Atualizado: 16 de jul. de 2023

Otávio Erbereli Júnior

Dr. História Econômica FFLCH/USP

Pós-doutorado IEB/USP

Prof. do curso de História, UESPI/Parnaíba



Em carta com data estimada em 26 de julho de 1981, Alice Canabrava(1) transmitia a seu amigo Francisco Iglésias suas impressões sobre o XI Simpósio Nacional de História ocorrido entre os dias 19 e 24 de julho de 1981 em João Pessoa. Na carta, a historiadora relatava os desgastes enfrentados na sessão de abertura do evento que marcava as comemorações dos vinte anos da Associação Nacional dos Professores Universitários de História (ANPUH) e também o fim de sua presidência (2).


O ano de 1981 seria marcado por encerramentos na vida da historiadora, uma vez que, após trinta anos de atuação como professora da Faculdade de Economia, Administração e Contabilidade (FEA) da Universidade de São Paulo (USP), Canabrava se aposentava. Trinta anos antes, ela havia se tornado a primeira mulher catedrática por concurso da USP. Entretanto, seu percurso até esse momento havia sido marcado por vários obstáculos desde sua saída da pequena Araras/SP.


Alice Canabrava, após concluir o curso primário em sua cidade natal, ingressou em 1923, juntamente com sua irmã Clementina, no internato do Colégio Stafford para realizar o curso secundário e a preparação para o ingresso na Escola Normal Caetano de Campos localizada na Praça da República no centro de São Paulo. Entretanto, a ida para São Paulo não fora sem percalços, uma vez que sua mãe, Ottilia Piffer, era costureira e não tinha condições financeiras para que as filhas pudessem estudar na capital.
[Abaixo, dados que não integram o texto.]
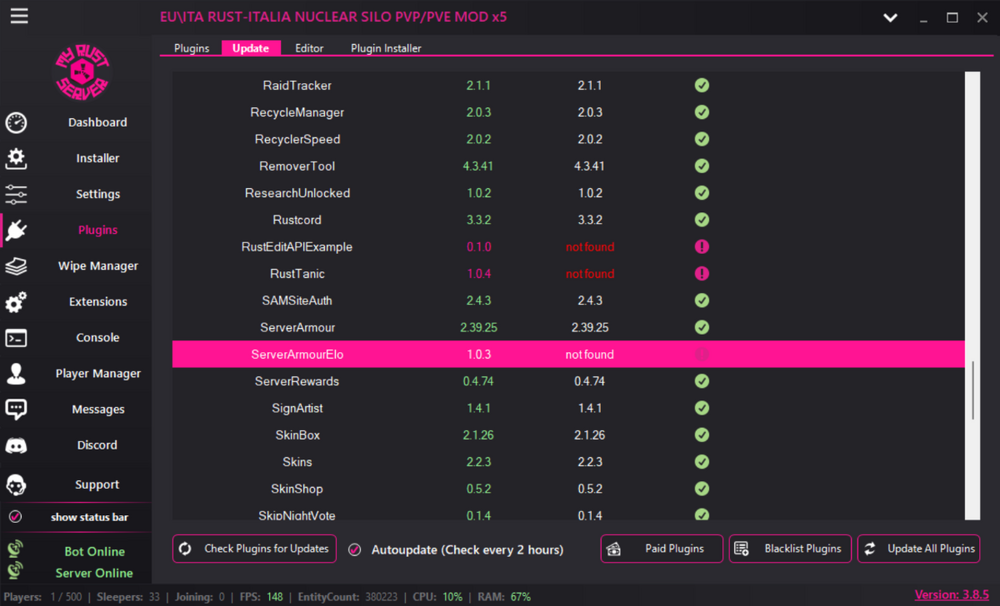
Task: Click RustTanic red warning status icon
Action: pos(702,274)
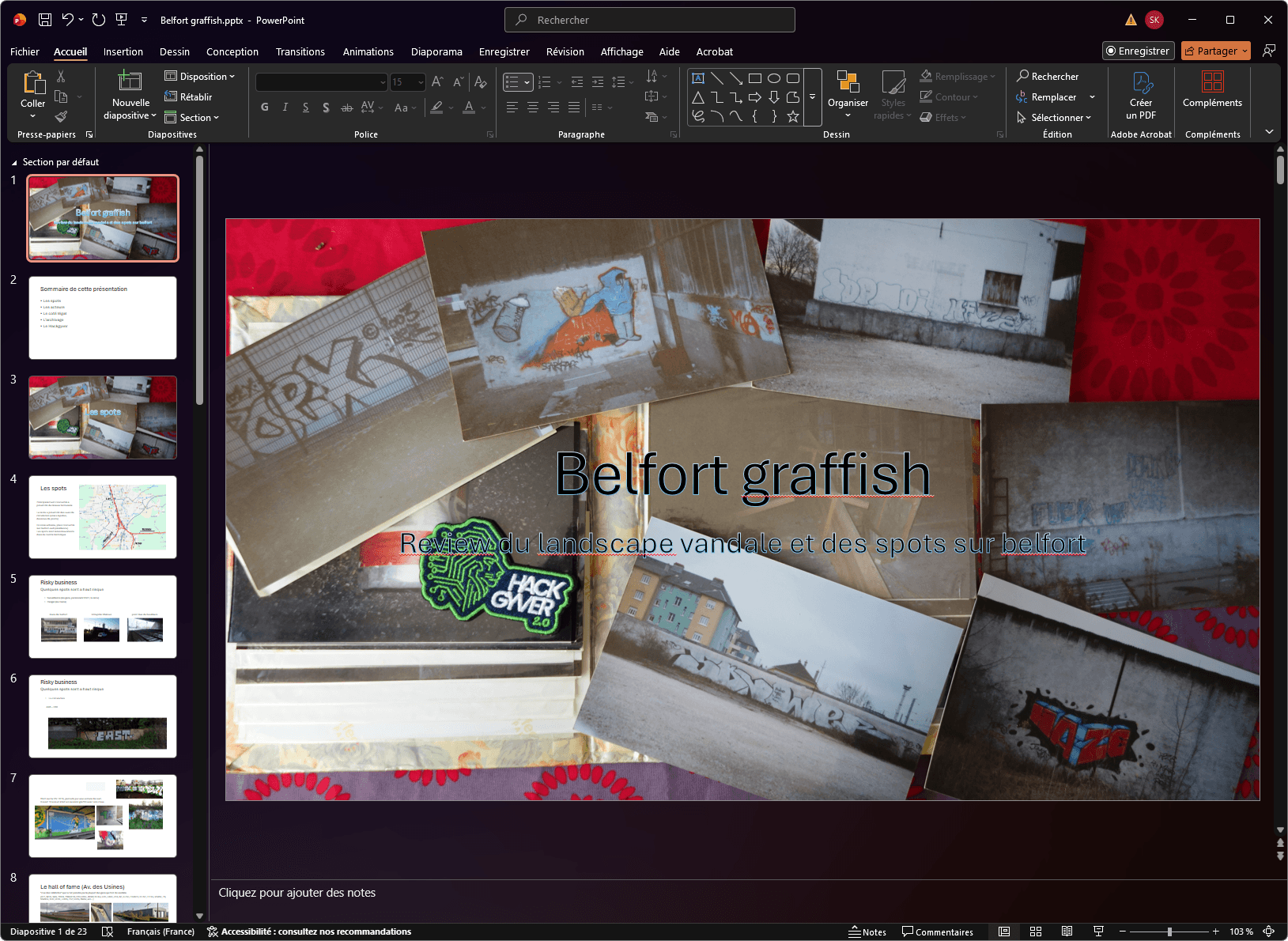The width and height of the screenshot is (1288, 941).
Task: Select the text box drawing tool
Action: click(698, 77)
Ademais, o pai das crianças, um rico fazendeiro, não havia reconhecido a paternidade. É possível que Ottilia tenha conseguido recursos junto ao fazendeiro para que as filhas pudessem estudar no Stafford, uma vez que se tratava de estabelecimento de ensino anglo-americano localizado no bairro dos Campos Elíseos e frequentado pela classe média paulistana.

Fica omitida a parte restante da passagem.